# Leave-One-Subject SVM

### Importing the Libraries

In [1]:
import numpy as np
import pandas as pd
import matplotlib.pyplot as plt
import os
import csv
from sklearn.preprocessing import StandardScaler, MinMaxScaler
from sklearn.model_selection import GridSearchCV
from sklearn.svm import SVC
from sklearn.metrics import accuracy_score, confusion_matrix, classification_report
from collections import Counter

### Lists of Labels to be used for the Confusion Matrices

In [2]:
labels1 = ['Biking', 'Downstairs', 'Jogging', 'Sitting', 'Standing', 'Upstairs', 'Walking']
labels2 = ['Biking', 'Downstairs', 'Jogging', 'Standing_Sitting', 'Upstairs', 'Walking']

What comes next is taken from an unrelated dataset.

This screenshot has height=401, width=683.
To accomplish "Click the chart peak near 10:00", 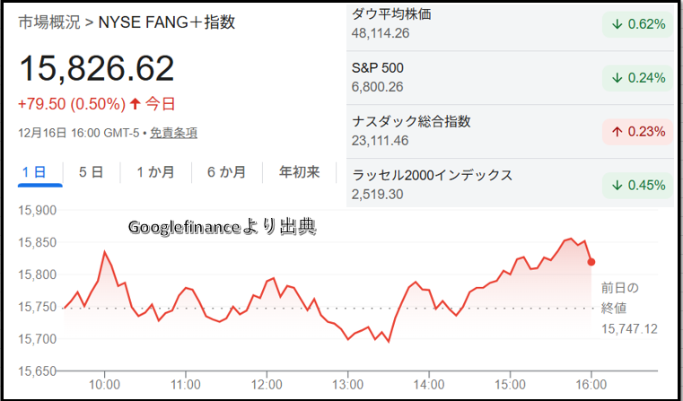I will pyautogui.click(x=105, y=252).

### Function to plot the Confusion Matrix

In [3]:
import itertools

plt.rcParams["font.family"] = 'DejaVu Sans'

def plot_confusion_matrix(cm, classes,
                          normalize=False,
                          title='Confusion matrix',
                          cmap=plt.cm.Blues):
    if normalize:
        cm = cm.astype('float') / cm.sum(axis=1)[:, np.newaxis]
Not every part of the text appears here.